Target pointing data:
:::::
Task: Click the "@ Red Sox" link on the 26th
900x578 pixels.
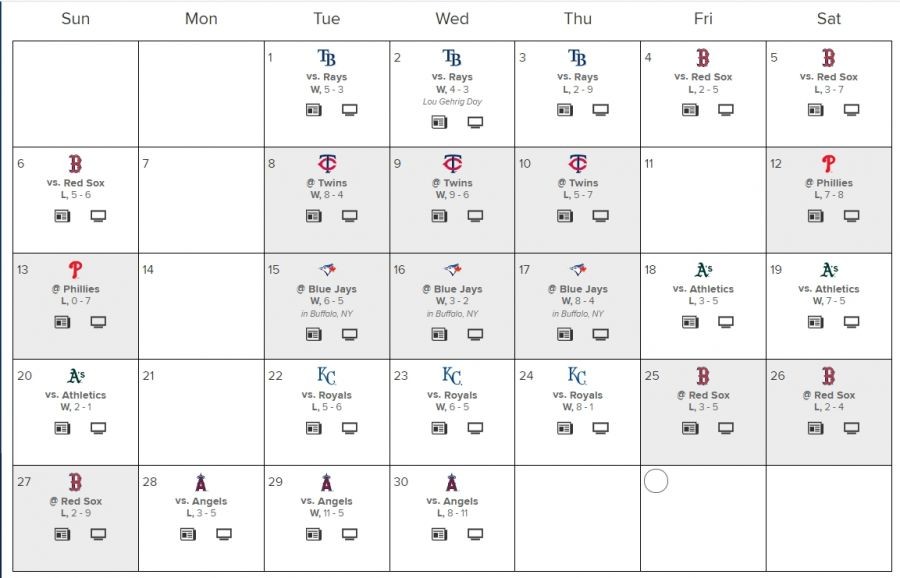Action: click(828, 395)
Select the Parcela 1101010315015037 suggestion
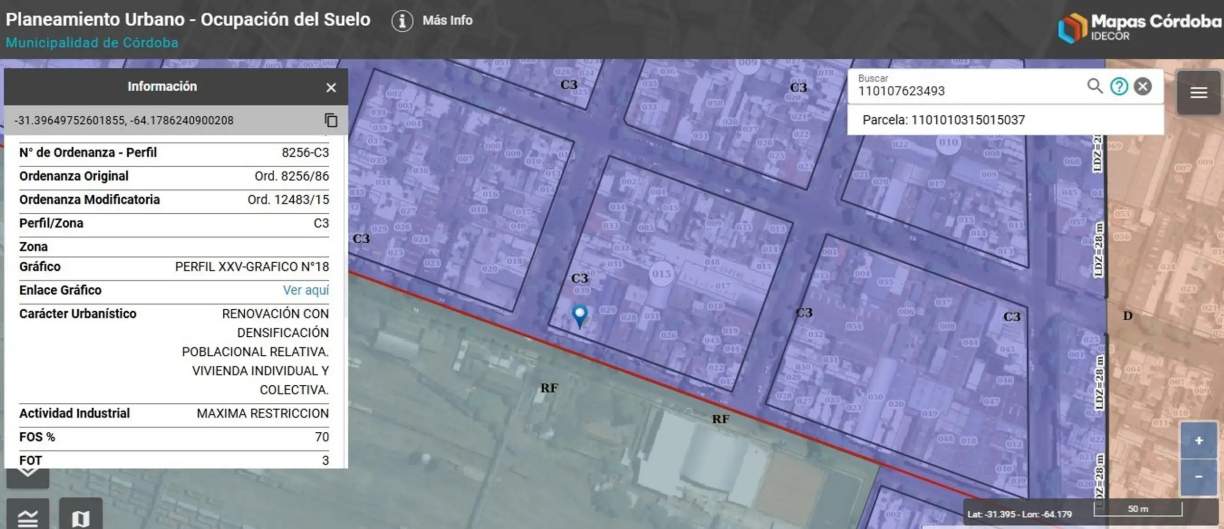 point(943,120)
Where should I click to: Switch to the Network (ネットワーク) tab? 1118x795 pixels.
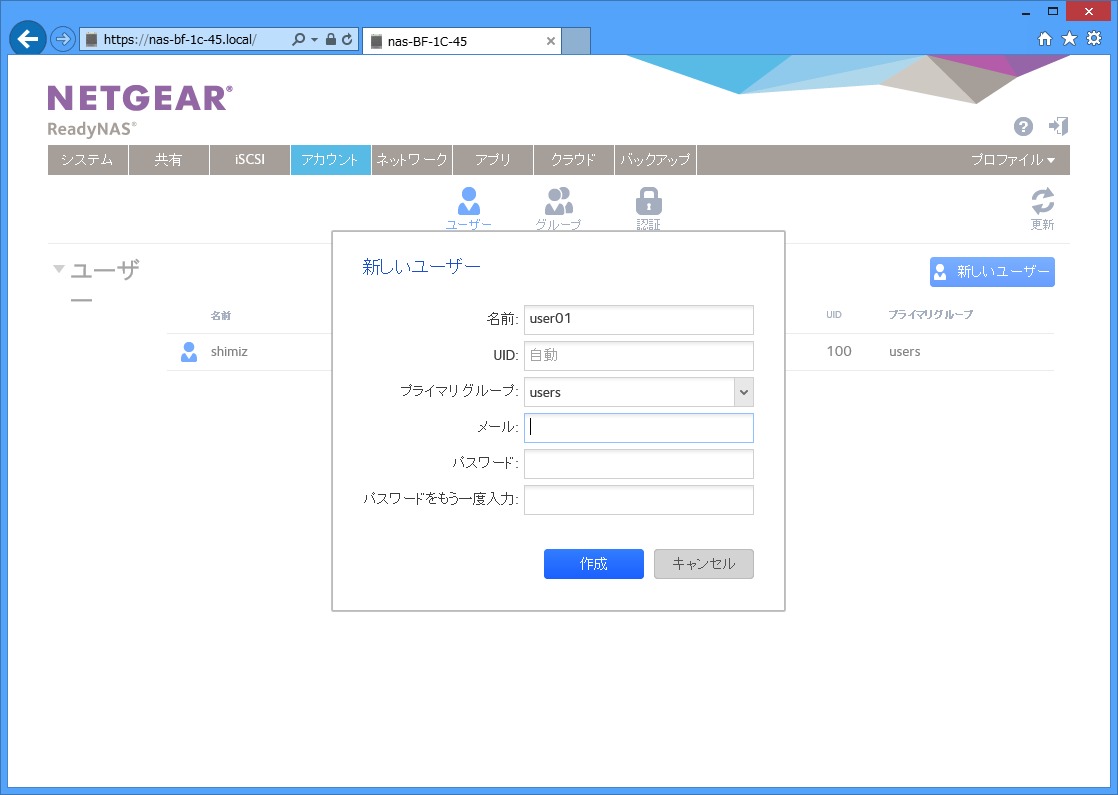412,160
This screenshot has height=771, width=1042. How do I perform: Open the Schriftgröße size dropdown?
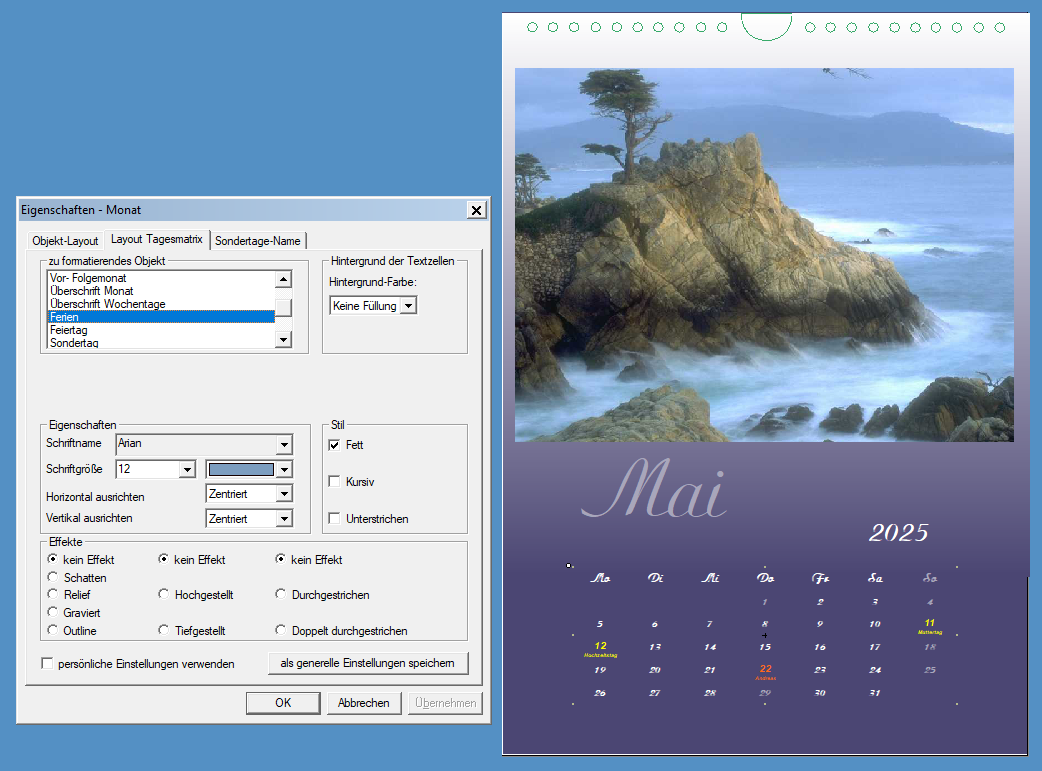[186, 470]
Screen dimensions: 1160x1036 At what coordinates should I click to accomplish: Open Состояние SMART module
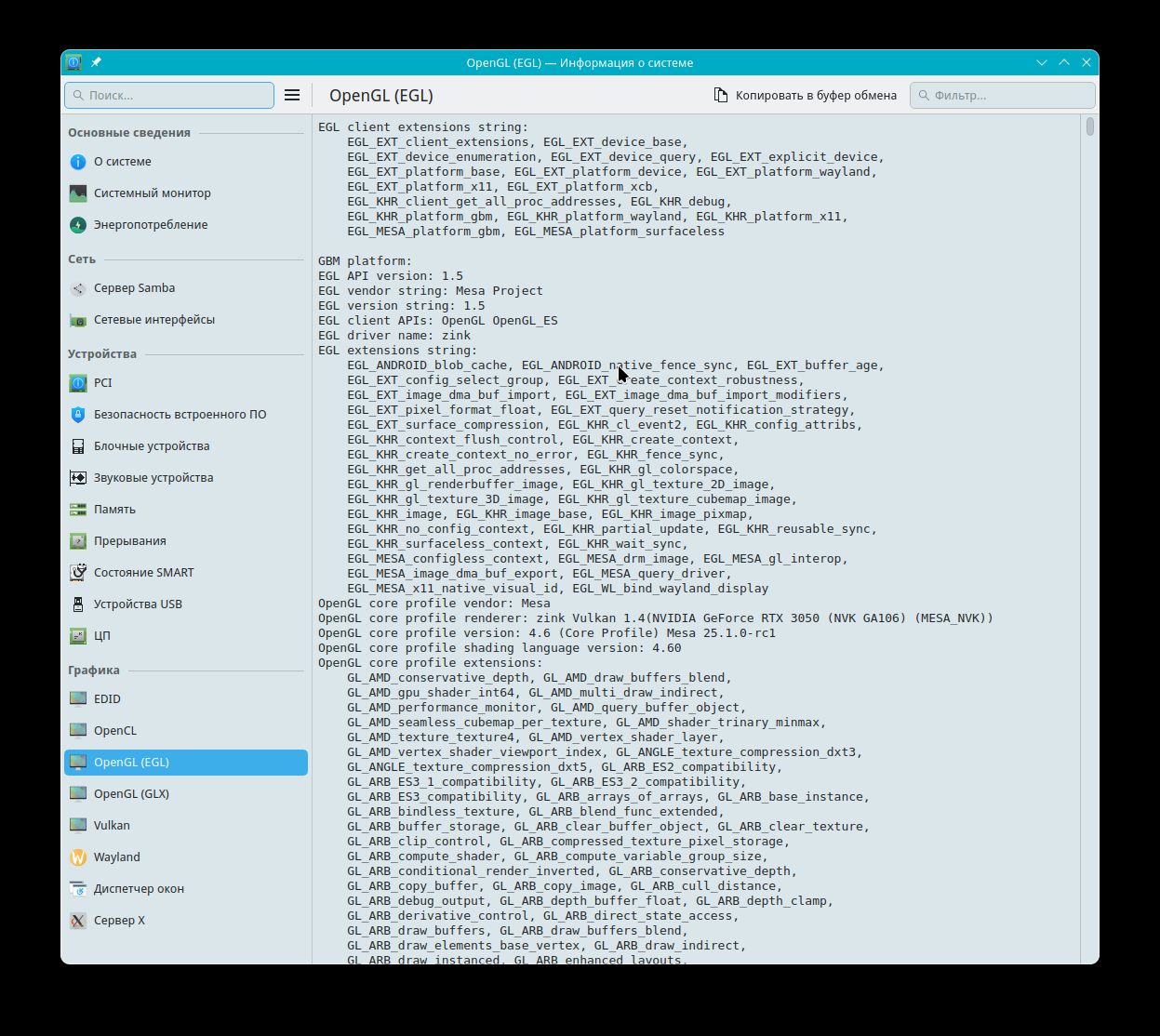[x=186, y=573]
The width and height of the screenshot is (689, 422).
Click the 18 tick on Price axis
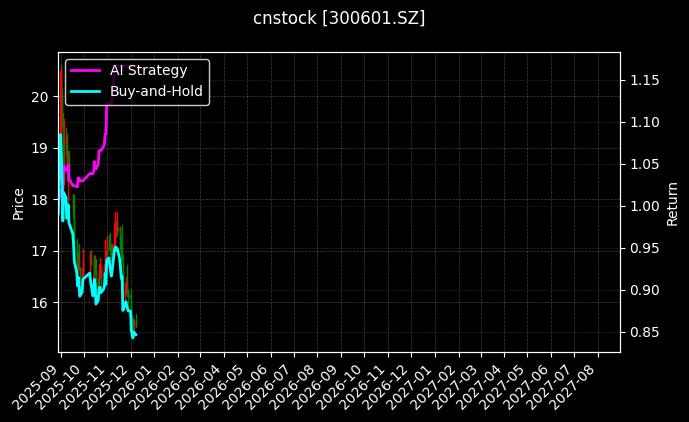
:::::
• _Written request_: Convert the rows from the line with "The width and" through the end of the rows into a Markdown table with the columns Row and Line, numbering each line and skipping blank lines. Leave the pictures out of the table.

• _Reply to the task_:
| Row | Line |
|---|---|
| 1 | The width and height of the screenshot is (689, 422). |
| 2 | Click the 18 tick on Price axis |